** DATA FOR THE TASK follows **

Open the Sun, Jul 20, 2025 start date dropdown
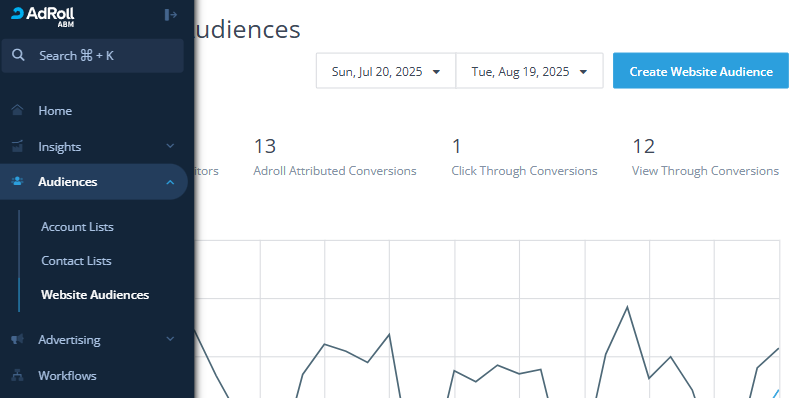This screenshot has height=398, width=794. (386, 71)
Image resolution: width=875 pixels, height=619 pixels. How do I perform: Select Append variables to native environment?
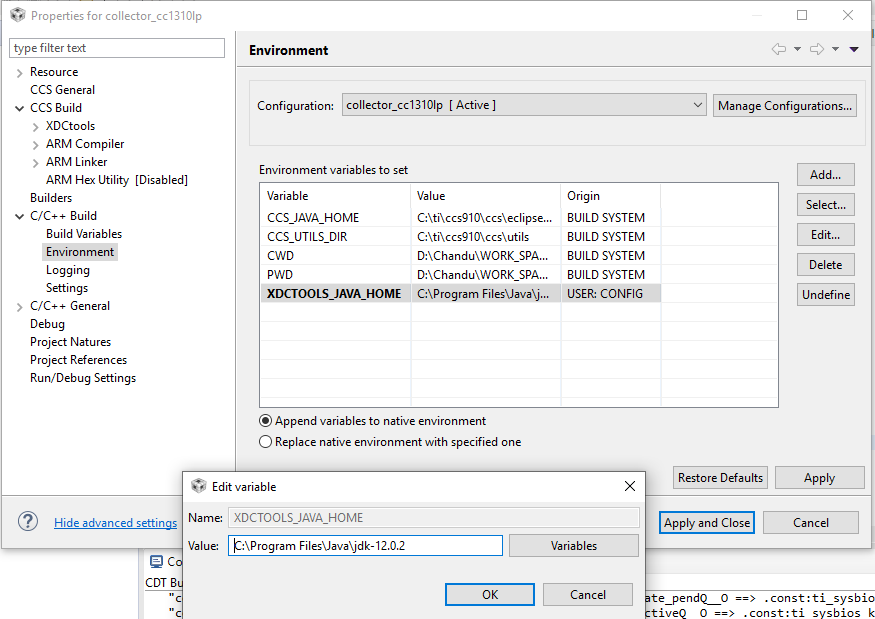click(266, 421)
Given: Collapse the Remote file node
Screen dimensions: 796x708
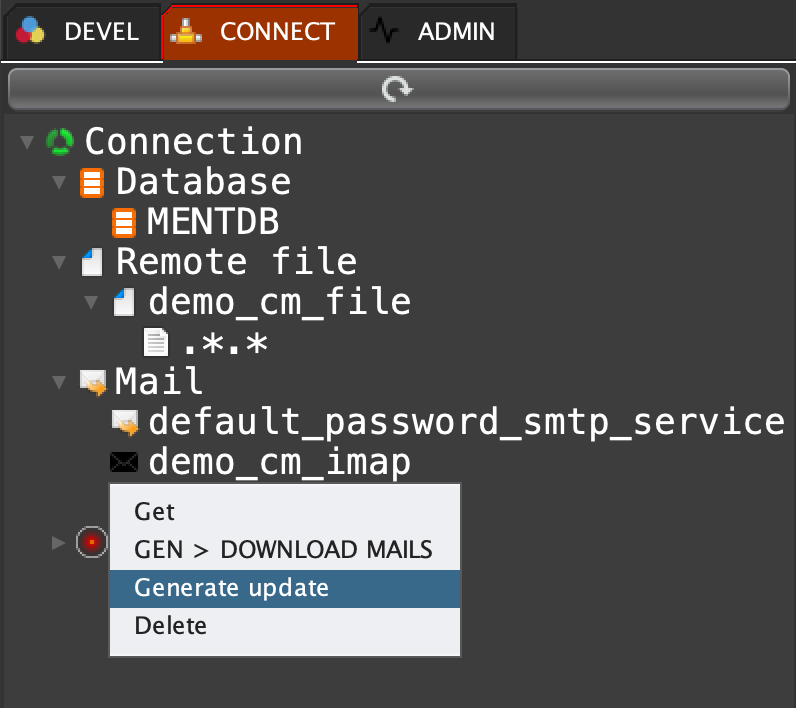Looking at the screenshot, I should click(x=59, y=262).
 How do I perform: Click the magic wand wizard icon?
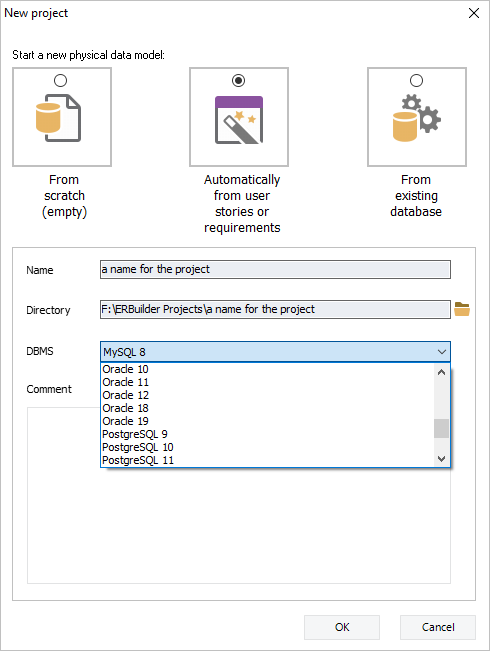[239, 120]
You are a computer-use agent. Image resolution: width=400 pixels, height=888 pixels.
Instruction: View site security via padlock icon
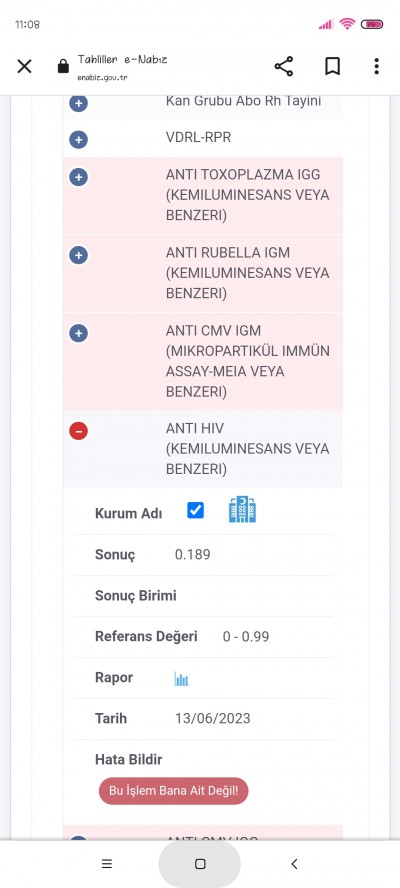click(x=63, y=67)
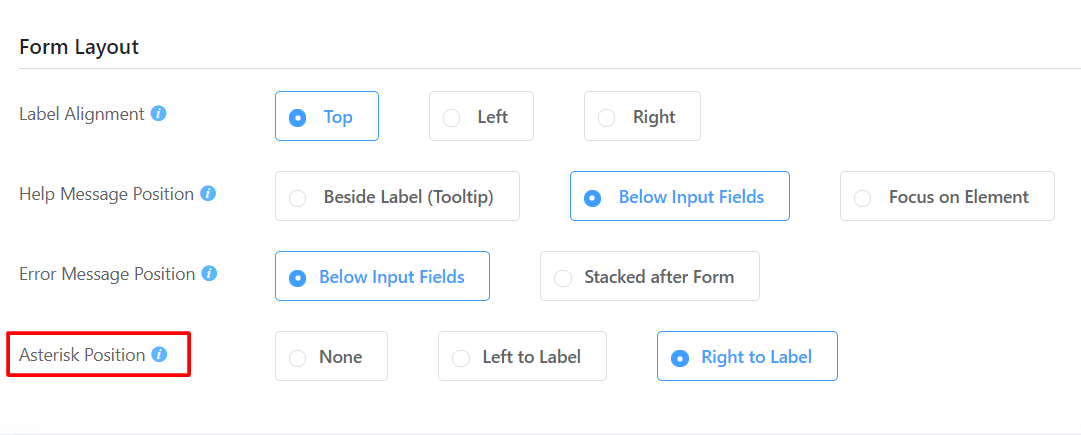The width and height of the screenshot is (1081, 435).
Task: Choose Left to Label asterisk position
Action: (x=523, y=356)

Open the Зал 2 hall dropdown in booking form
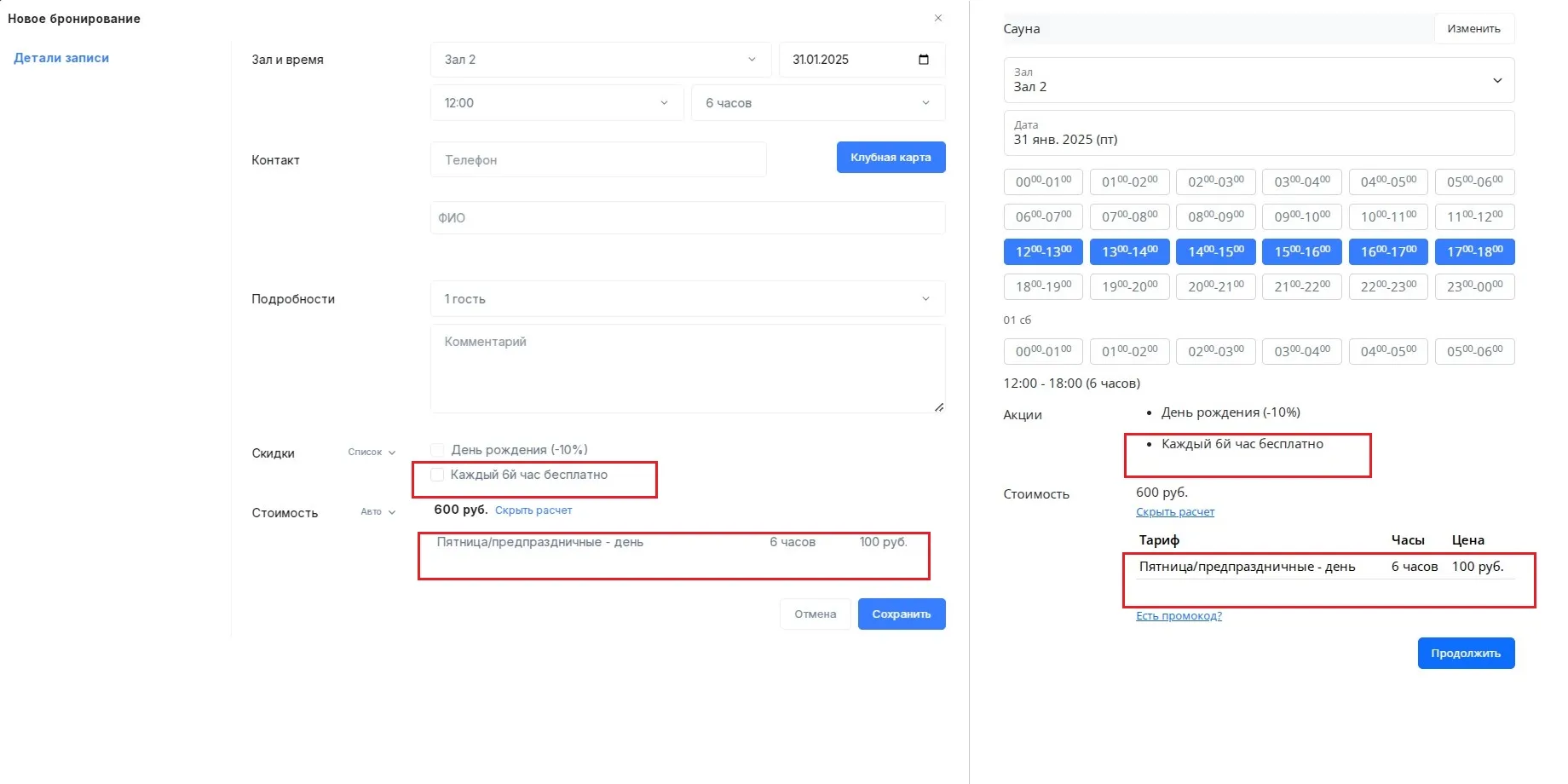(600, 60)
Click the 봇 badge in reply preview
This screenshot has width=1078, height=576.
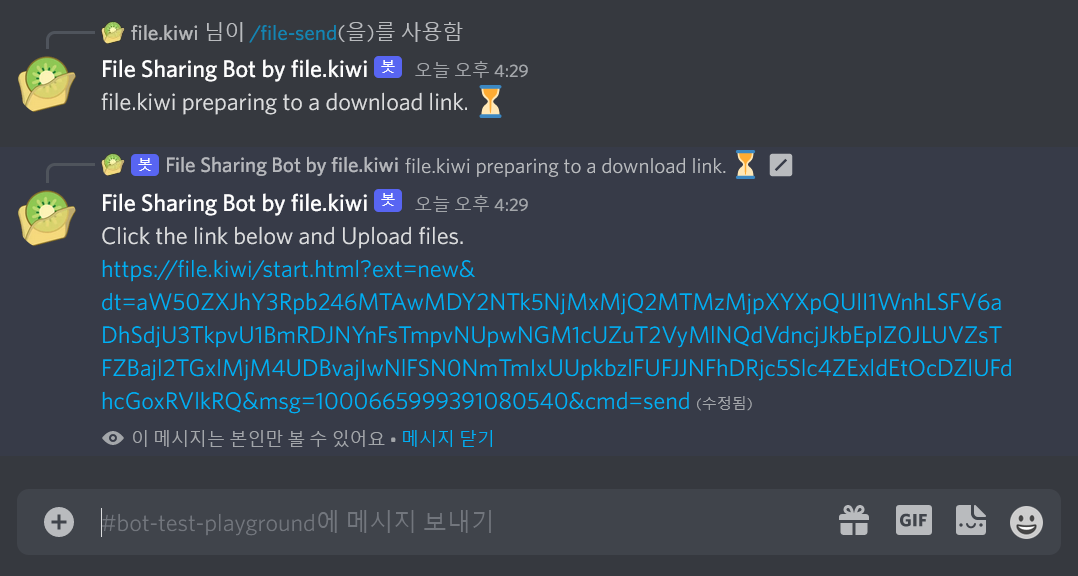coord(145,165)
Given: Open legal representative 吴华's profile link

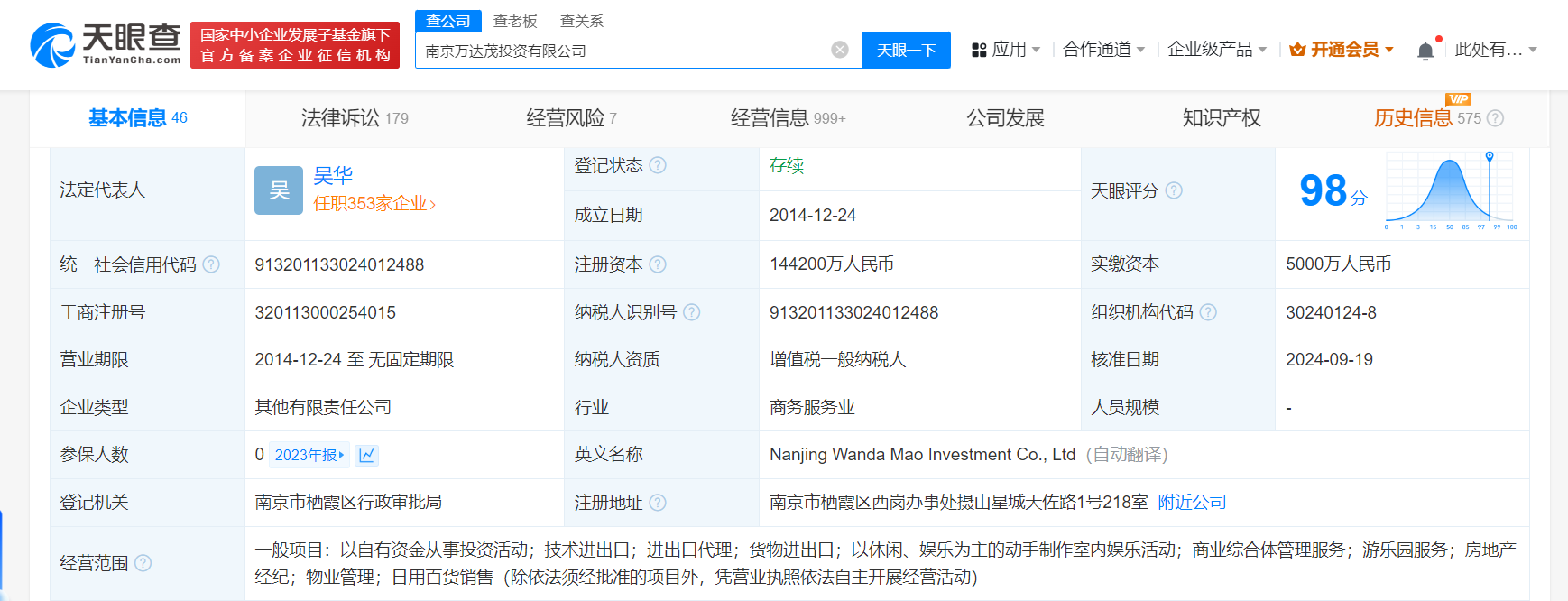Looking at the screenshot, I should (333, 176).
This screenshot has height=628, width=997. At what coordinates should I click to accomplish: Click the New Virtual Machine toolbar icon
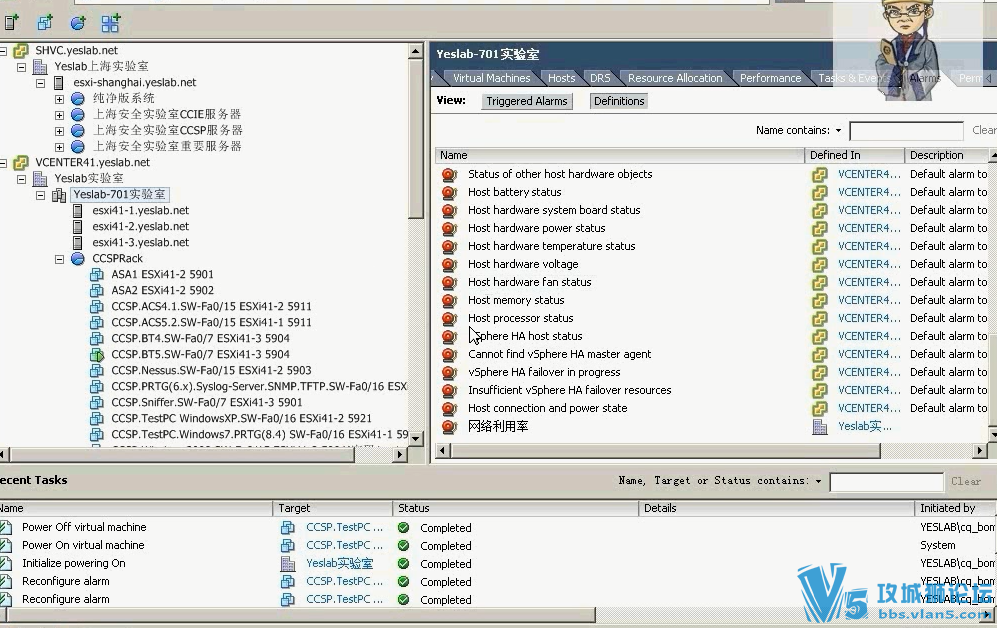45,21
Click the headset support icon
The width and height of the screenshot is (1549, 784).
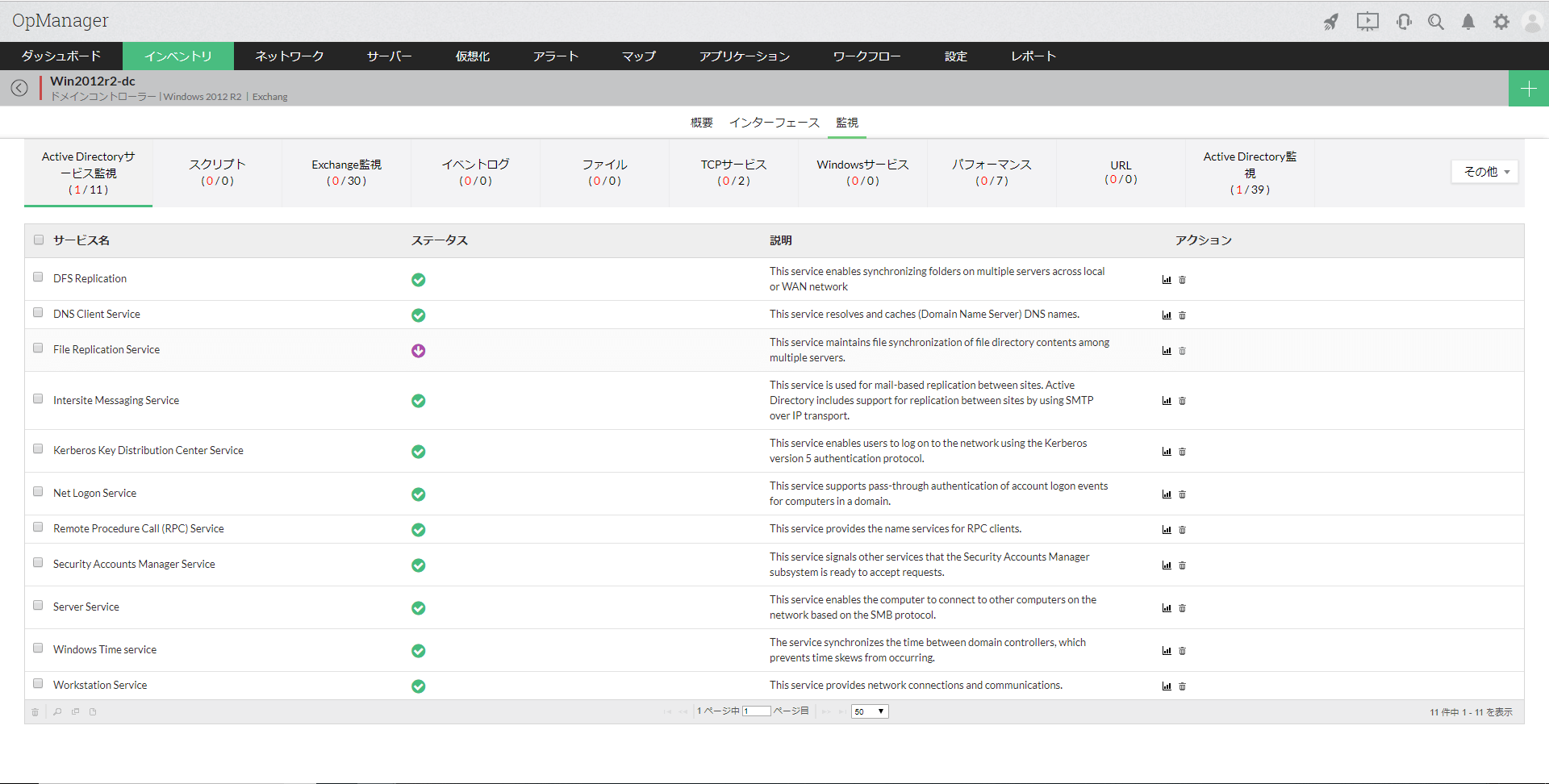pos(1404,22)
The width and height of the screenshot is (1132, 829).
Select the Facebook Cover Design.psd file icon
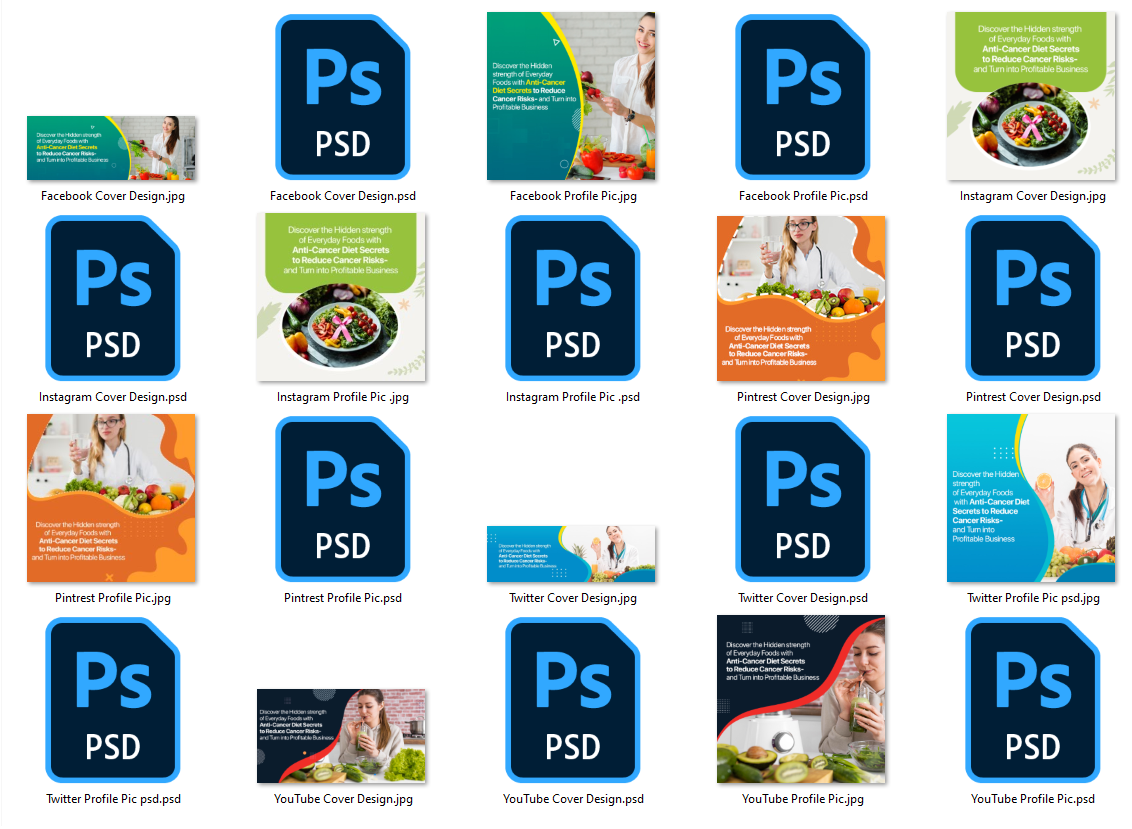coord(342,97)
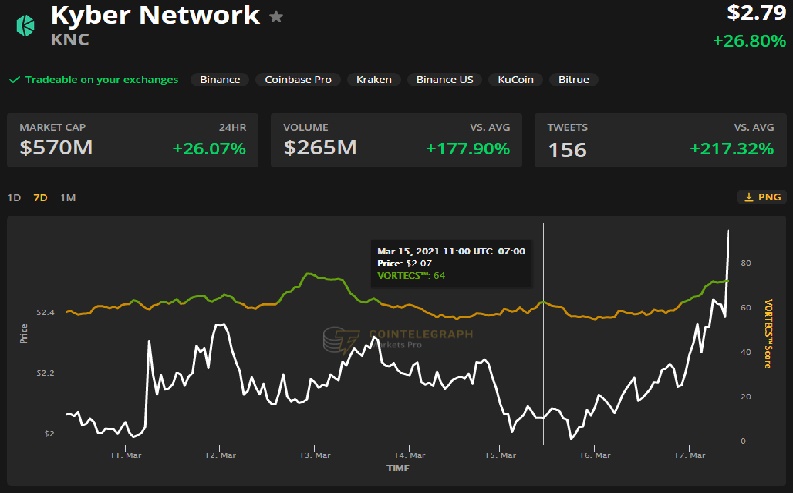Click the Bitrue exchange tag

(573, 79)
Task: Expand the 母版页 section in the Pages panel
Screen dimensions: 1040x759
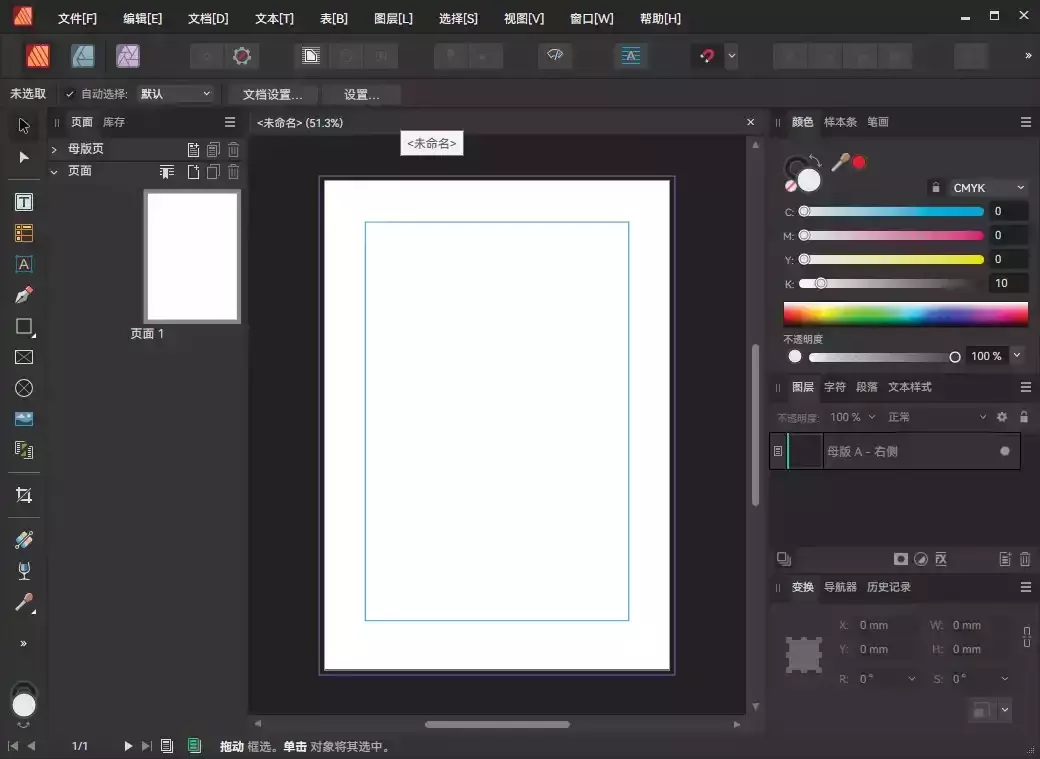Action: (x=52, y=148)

** End of DATA FOR THE TASK **

**EXERCISE REQUIREMENTS:** Once the pictures are set aside, output all of the data above verbatim.

**TASK RESULT:**
Open the Sun, Jul 20, 2025 start date dropdown
This screenshot has height=398, width=794. (386, 71)
Image resolution: width=875 pixels, height=619 pixels. How do I perform: Select Append variables to native environment?
click(266, 421)
Given: Collapse the Remote file node
Screen dimensions: 796x708
Looking at the screenshot, I should click(x=59, y=262).
 How do I perform: Click the magic wand wizard icon?
[239, 120]
You are a computer-use agent. Image resolution: width=400 pixels, height=888 pixels.
Instruction: View site security via padlock icon
click(x=63, y=67)
The width and height of the screenshot is (1081, 435).
Task: Choose Left to Label asterisk position
Action: (x=523, y=356)

Open the Зал 2 hall dropdown in booking form
(600, 60)
Click the 봇 badge in reply preview
This screenshot has width=1078, height=576.
coord(145,165)
Given: Open legal representative 吴华's profile link

Looking at the screenshot, I should (333, 176).
This screenshot has height=628, width=997. At what coordinates should I click to accomplish: Click the New Virtual Machine toolbar icon
45,21
Click the headset support icon
The width and height of the screenshot is (1549, 784).
pos(1404,22)
The width and height of the screenshot is (1132, 829).
Select the Facebook Cover Design.psd file icon
coord(342,97)
Click the Bitrue exchange tag

(573, 79)
Task: Expand the 母版页 section in the Pages panel
Screen dimensions: 1040x759
Action: (x=52, y=148)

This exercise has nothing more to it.